Desde la interiorización que tenemos ordinariamente de lo que las cosas son, mirándolas desde ese sentido ordinario, siempre nos encontraremos disconformes con lo que los lenguajes u órdenes ideales nos dicen sobre ellas. Nuestra vida ordinaria y su gramática y sus distintas manifestaciones conceptuales, constituyen, efectivamente, la luz que, por muy claras y bien delimitados teóricamente que estén las nociones de enunciado, palabra o juego, guía al sentido tácito de esos términos en su uso, finalmente; las posibilidades de los fenómenos, diríamos. Este sentido al que se puede acceder, finalmente, no puede ser ni captado, ni subsumido, ni mucho menos representado con nitidez en los marcos puros y nítidamente recortados de la lógica. Y el chiste es que así siga siendo.
Por esto que teorizar con el mayor rigor posible el lenguaje ordinario, el fáctico, el práctico, el efectivo, el ordinario, en suma, supone conflictuar todas las posibilidades de uso y de significado que este tiene en la actualización que sufre él mismo en cada contexto. Las condiciones que nos ponemos a nosotros mismos son aquellas por las que no podemos andar en nuestras propias investigaciones, diríamos. Toda nuestra exigencia está desplegada a la hora de investigar algo, pero nuestro objeto nos traiciona cada vez más; estamos en el aire, necesitamos rozar suelo vivencial. Sin él, sólo teorizamos sobre fórmulas vacías. Si queremos andar, entonces necesitamos la fricción. ¡Vuelta al áspero suelo!, es la manera famosa de Wittgenstein para expresar que debemos reconducir las palabras a sus usos ordinarios para explorar qué sentidos toman, en ese lugar hasta que el problema que teníamos, se soluciona.

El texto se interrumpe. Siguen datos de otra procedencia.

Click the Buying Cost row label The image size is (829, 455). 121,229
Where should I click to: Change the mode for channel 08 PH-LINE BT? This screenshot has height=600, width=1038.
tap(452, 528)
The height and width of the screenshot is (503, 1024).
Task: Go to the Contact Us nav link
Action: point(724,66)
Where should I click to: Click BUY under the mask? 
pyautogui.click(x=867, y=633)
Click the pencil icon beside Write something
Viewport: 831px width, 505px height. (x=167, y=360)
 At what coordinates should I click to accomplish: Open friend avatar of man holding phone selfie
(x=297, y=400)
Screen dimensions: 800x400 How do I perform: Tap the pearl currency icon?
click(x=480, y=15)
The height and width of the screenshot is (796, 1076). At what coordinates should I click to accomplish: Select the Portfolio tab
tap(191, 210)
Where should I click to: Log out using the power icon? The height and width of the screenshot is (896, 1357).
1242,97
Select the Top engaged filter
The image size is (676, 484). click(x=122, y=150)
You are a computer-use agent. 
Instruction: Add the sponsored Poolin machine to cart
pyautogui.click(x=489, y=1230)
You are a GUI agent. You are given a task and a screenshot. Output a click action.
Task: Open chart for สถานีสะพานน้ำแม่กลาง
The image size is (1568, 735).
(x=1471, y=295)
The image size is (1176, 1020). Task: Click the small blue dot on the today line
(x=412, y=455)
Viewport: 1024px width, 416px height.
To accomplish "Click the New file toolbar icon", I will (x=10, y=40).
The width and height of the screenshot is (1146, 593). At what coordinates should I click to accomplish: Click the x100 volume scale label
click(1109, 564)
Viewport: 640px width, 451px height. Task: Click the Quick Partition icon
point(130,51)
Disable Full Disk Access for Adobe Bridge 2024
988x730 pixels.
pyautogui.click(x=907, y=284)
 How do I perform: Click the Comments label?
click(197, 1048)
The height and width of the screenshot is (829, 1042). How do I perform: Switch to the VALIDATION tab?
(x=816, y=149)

A Wittgenstein, entonces, no le interesa un acceso inmediato al ser despejando nuestros prejuicios y tampoco proponer ninguna teoría o hipótesis que se derive de estas mismas. Su filosofía es una descripción de lo que haya de implícito en nuestra gramática, en tanto esta es una expresión de nuestras verdaderas necesidades, y por lo mismo, de cómo que quedan plasmadas tanto en ella como en las palabras. Nacido el problema filosófico, nos lleva de la mano para que veamos cómo el atrapamoscas de lo teórico nos ha llevado a él, en tanto un problema filosófico para él es estar perdido sin saber cómo contentar las exigencias de nuestro interior y de los sentidos que tenemos de ordinario en las palabras desde los límites del escepticismo que caracteriza a nuestra forma de pensar.
El lenguaje y lo que queda en él se comunica con nosotros, pero somos nosotros mismos quienes tenemos un ímpetu interiorizado a malentenderlo por hábito y tradición; tenemos una gramática sedimentada dentro de nosotros que nos mueve, casi reactivamente, a tratar problemas filosóficos teorizando los contenidos de nuestra vida psíquica y ordinaria. Un problema filosófico se soluciona redirigiendo las palabras a sus usos ordinarios, a nuestro interior, a los sentidos que reconocemos que se forman desde el interior. Esto es, lo ya conocido, que es precismaente a lo que Wittgenstein nos llama siempre a explorar antes que a entidades trascendentes o a mirar nuestra experiencia de otro modo.